* **Text block**:
* START *

Figure 3: An illustration of the HBPL model generating two character types, where the dotted line separates the type-level from the token-level variables (in “One-shot Learning by Inverting A Compositional Causal Process”)

Figure 3: An illustration of the HBPL model generating two character types, where the dotted line separates the type-level from the token-level variables (in “One-shot Learning by Inverting A Compositional Causal Process”)

3 — A Primer On Bayesian Deep Learning

Deep learning requires a large amount of high-quality data and thus can overfit when the dataset size is small. Other common issues include catastrophic forgetting (the forgetting of past knowledge) and unreliable confidence estimates (lack of robustness and vulnerability to adversarial attacks). Ultimately, due to such issues, real-world applications of deep learning are still challenging.

Bayesian principles have the potential to address such issues:

  • We can use posterior distribution to represent model uncertainty.

  • We can use Bayes’ rule to enable sequential learning.

  • We can use Bayesian model averaging to reduce over-fitting.

Despite these benefits, they are rarely employed in practice due to computational concerns of the posterior distribution, which overshadows their theoretical advantages.

Figure 4: Graphical Model for Deep Latent Gaussian Models, as shown in “Stochastic Back-propagation and Approximate Inference in Deep Generative Models.”

Figure 4: Graphical Model for Deep Latent Gaussian Models, as shown in “Stochastic Back-propagation and Approximate Inference in Deep Generative Models.”

So, what are the different approaches to build neural networks that can measure uncertainty?

  • A prevalent method is to use latent variable models and optimize them via variational inference. To perform efficient inference and learning in directed probabilistic models, Kingma and Welling introduce a stochastic variational inference and learning algorithm that scales to large datasets and even works in the intractable case. More specifically, the paper comes up with the reparameterization trick to yield a lower bound estimator, which can be used for efficient approximate posterior inference in almost any model with continuous latent variables. Rezende et al. combine ideas from neural networks and probabilistic latent variable modeling to derive a general class of Deep Latent Gaussian models (shown in figure 4), which are principally directed graphical models that consist of Gaussian latent variables at each layer of a processing hierarchy. Furthermore, the paper presents an approach for a scalable variational inference that allows for joint optimization of both variational and model parameters by exploring the properties of latent Gaussian distributions and gradient back-propagation.

* END *

* **Exercise instructions**:
1. Do these statements agree with the primer on Bayesian deep learning? (a) Deep learning can overfit when the dataset is small. (b) Bayesian principles are widely employed in practice. (c) Bayesian model averaging can be used to reduce over-fitting. Answer yes or no for each and quote the deciding words from the primer.
2. According to the primer on Bayesian deep learning, what trick did the Kingma and Welling paper come up with to yield a lower bound estimator?
3. Extract the stretch of the primer on Bayesian deep learning from "3 — A Primer" through "represent model uncertainty.".
The listing that comes after this text was taken from a separate source.

Click-target data
* START *

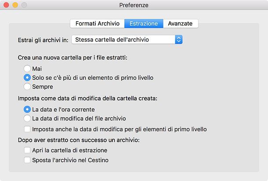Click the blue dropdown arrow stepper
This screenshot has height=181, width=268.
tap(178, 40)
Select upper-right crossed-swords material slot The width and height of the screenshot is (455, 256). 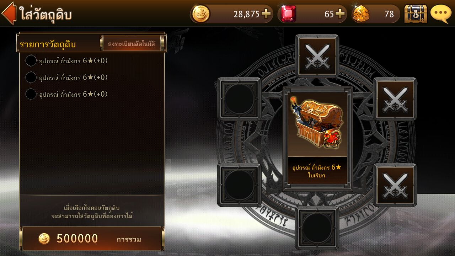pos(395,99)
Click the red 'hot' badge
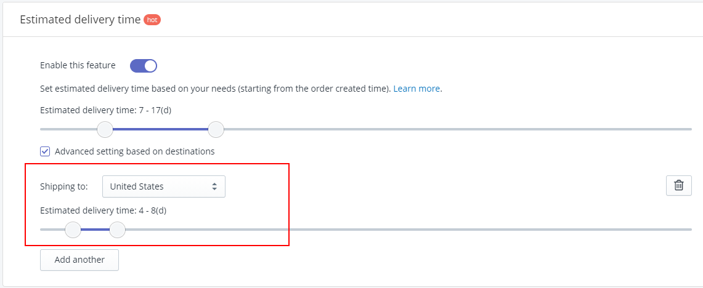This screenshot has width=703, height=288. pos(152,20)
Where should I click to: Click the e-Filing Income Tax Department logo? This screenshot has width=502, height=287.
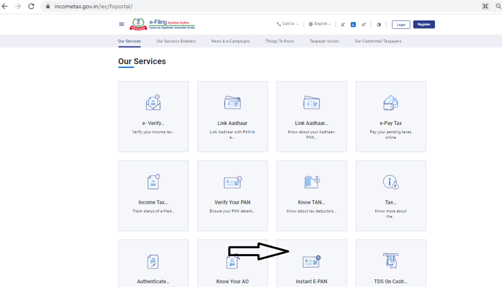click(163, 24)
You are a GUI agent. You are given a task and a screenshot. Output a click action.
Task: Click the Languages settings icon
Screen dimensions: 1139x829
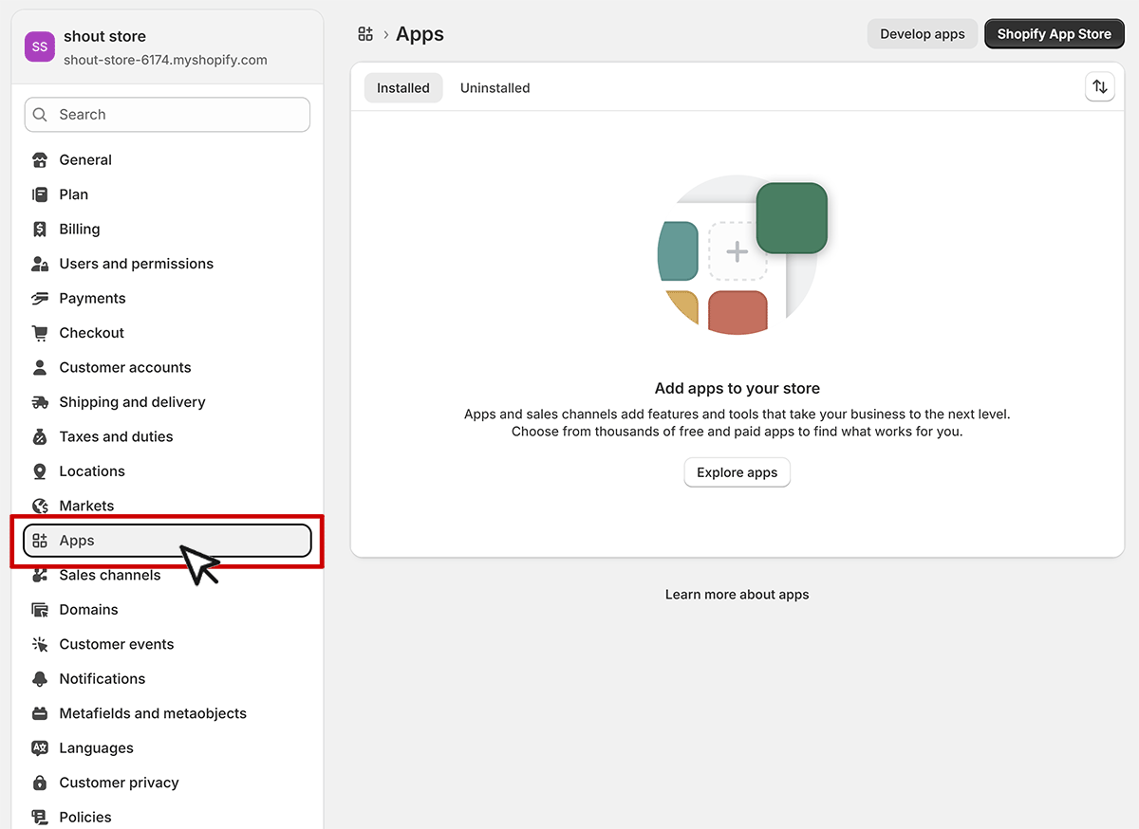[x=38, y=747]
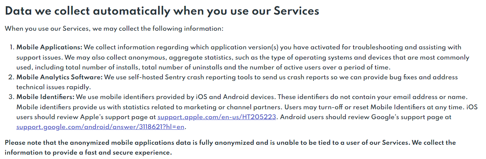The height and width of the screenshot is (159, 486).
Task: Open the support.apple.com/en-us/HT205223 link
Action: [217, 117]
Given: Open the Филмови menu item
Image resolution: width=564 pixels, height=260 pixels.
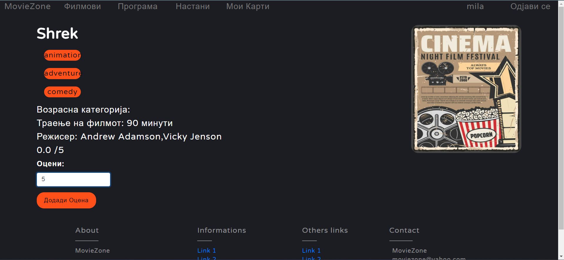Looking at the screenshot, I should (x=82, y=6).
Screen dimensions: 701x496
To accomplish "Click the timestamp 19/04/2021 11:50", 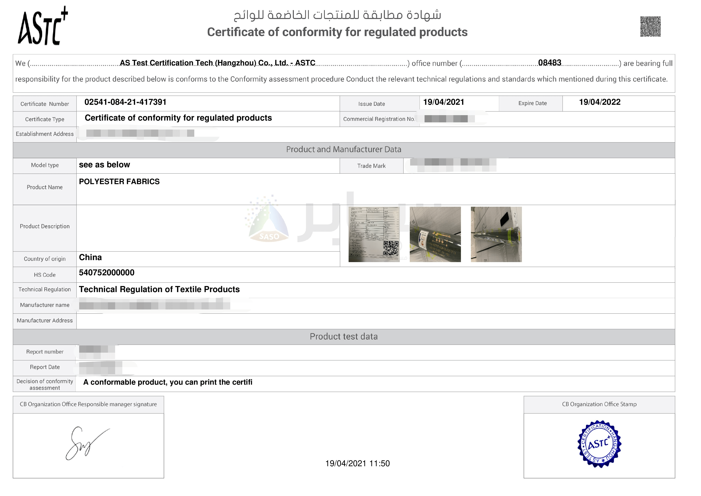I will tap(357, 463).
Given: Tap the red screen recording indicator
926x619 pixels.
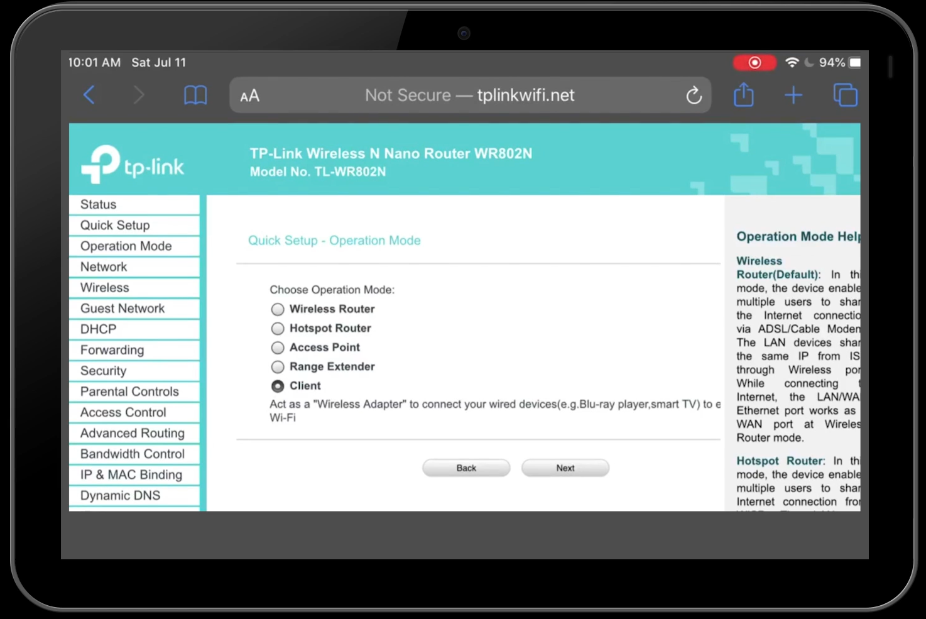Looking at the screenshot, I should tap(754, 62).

* END *

* **Completed exercise**:
1.
(a) Yes: "can overfit when the dataset size is small"
(b) No: "they are rarely employed in practice due to computational concerns of the posterior distribution"
(c) Yes: "We can use Bayesian model averaging to reduce over-fitting."

2. The reparameterization trick.

3.
3 — A Primer On Bayesian Deep Learning

Deep learning requires a large amount of high-quality data and thus can overfit when the dataset size is small. Other common issues include catastrophic forgetting (the forgetting of past knowledge) and unreliable confidence estimates (lack of robustness and vulnerability to adversarial attacks). Ultimately, due to such issues, real-world applications of deep learning are still challenging.

Bayesian principles have the potential to address such issues:

  • We can use posterior distribution to represent model uncertainty.